There is a recurrent need for high power, frequency stable, lasers in applications as diverse as laser radar, remote sensing, gravitational wave interferometry and non-linear optics. This need is often satisfied by using a low power, frequency stable laser followed by a chain of amplifiers, an architecture made complicated by the need to limit the gain-length product of the amplifiers to prevent parasitic oscillations and amplified spontaneous emmission (ASE). Furthermore, the power extraction efficiency from an amplifier is usually significantly less than that available from a laser resonator.

A preferred approach, therefore, is to injection lock a high power (slave) laser to a lower power, frequency stable master laser. With this approach, efficient coupling of the lasing mode to the gain medium can be accomplished in the usual way by using an optimized resonator, the resonator of the slave laser discriminates against parasitic oscillations and ASE, and the frequency control is maintained by keeping the master laser tuned, to within the locking range, to the master laser.

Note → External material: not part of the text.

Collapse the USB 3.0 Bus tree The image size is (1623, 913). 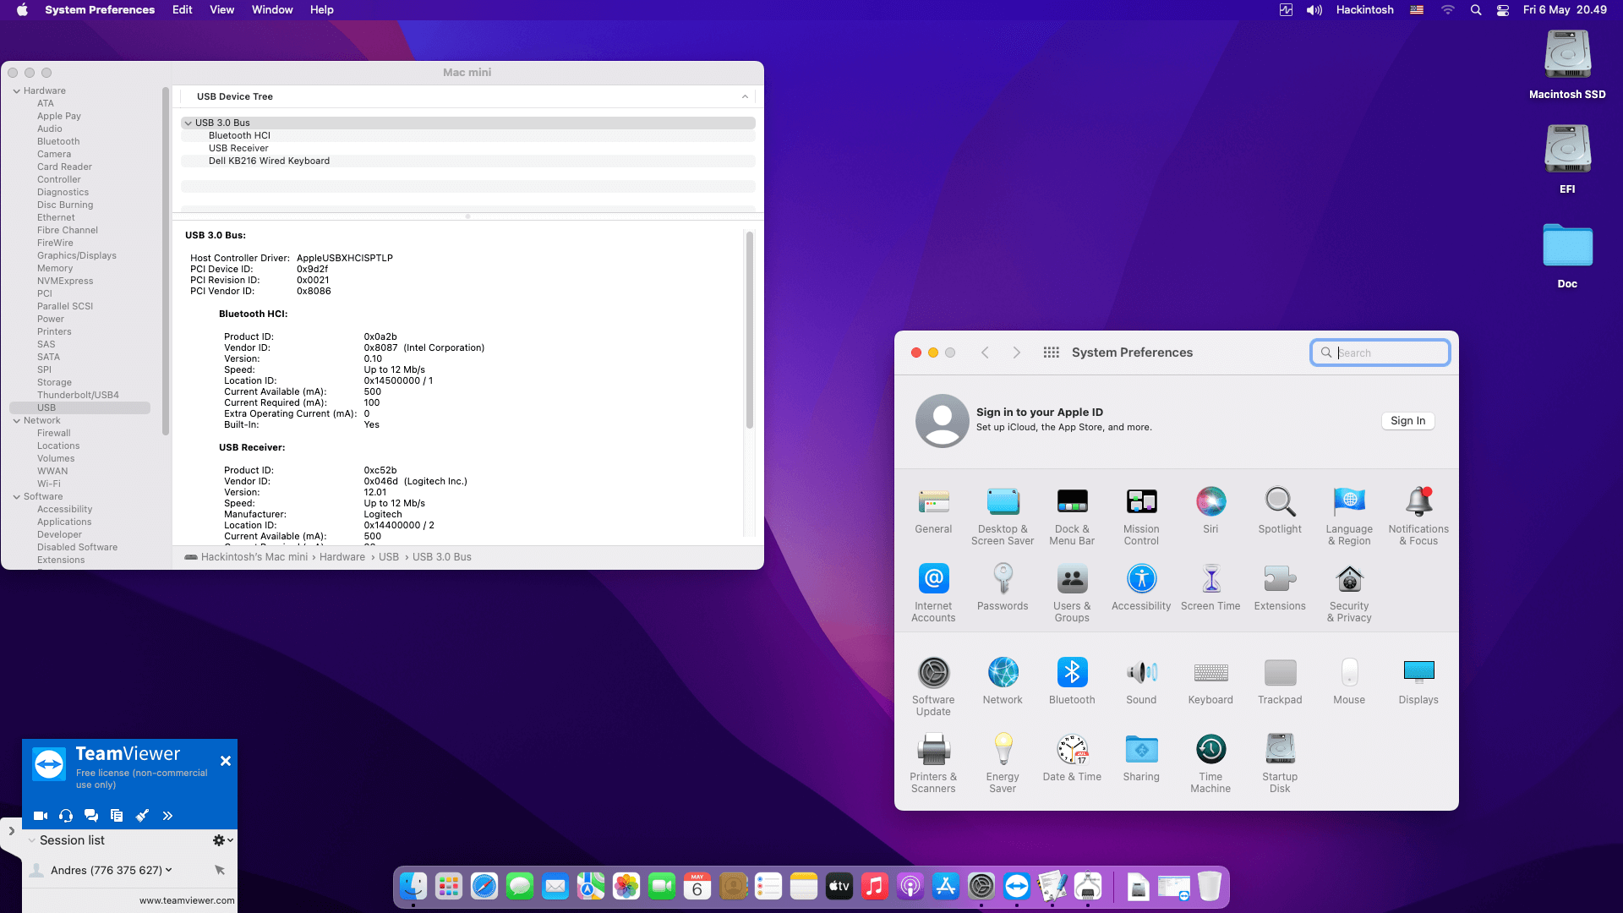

The width of the locking range is proportional to the square root of the the ratio of the injected power to the slave laser output power. It thus becomes increasingly difficult to maintain lock for high power gains. For this reason, it is desirable to develop a medium power master for injection locking a high power slave laser.

We are presently working on three projects in this area: (a) development of a medium power (5-10 W) injection locked, diode pumped Nd:YAG laser, (b) development of a higher power injection locked, diode pumped, unstable resonator solid-state laser which lases at 1064 nm, and (c) development of an injection seeded, Q-switched, quasi-cw diode pumped Nd:YAG laser. The slave laser in the medium power project uses a diode-pumped slab architecture, developed by Richards et al at DSTO, which has already been characterized to have excellent slope efficiency and good beam quality when configured as a standing wave laser. This gain medium will be incorporated in a ring slave laser and injection locked using a super stable NPRO. It is unclear whether injection-locking a stable resonator slave laser can be scaled-up to produce a laser that has an output power of 100 W diffraction-limited TEMoo. An alternative approach is to use an unstable resonator slave laser. Such resonators are also useful in Q-switched lasers which need to produce pulses that have good beam quality at high repetition rates.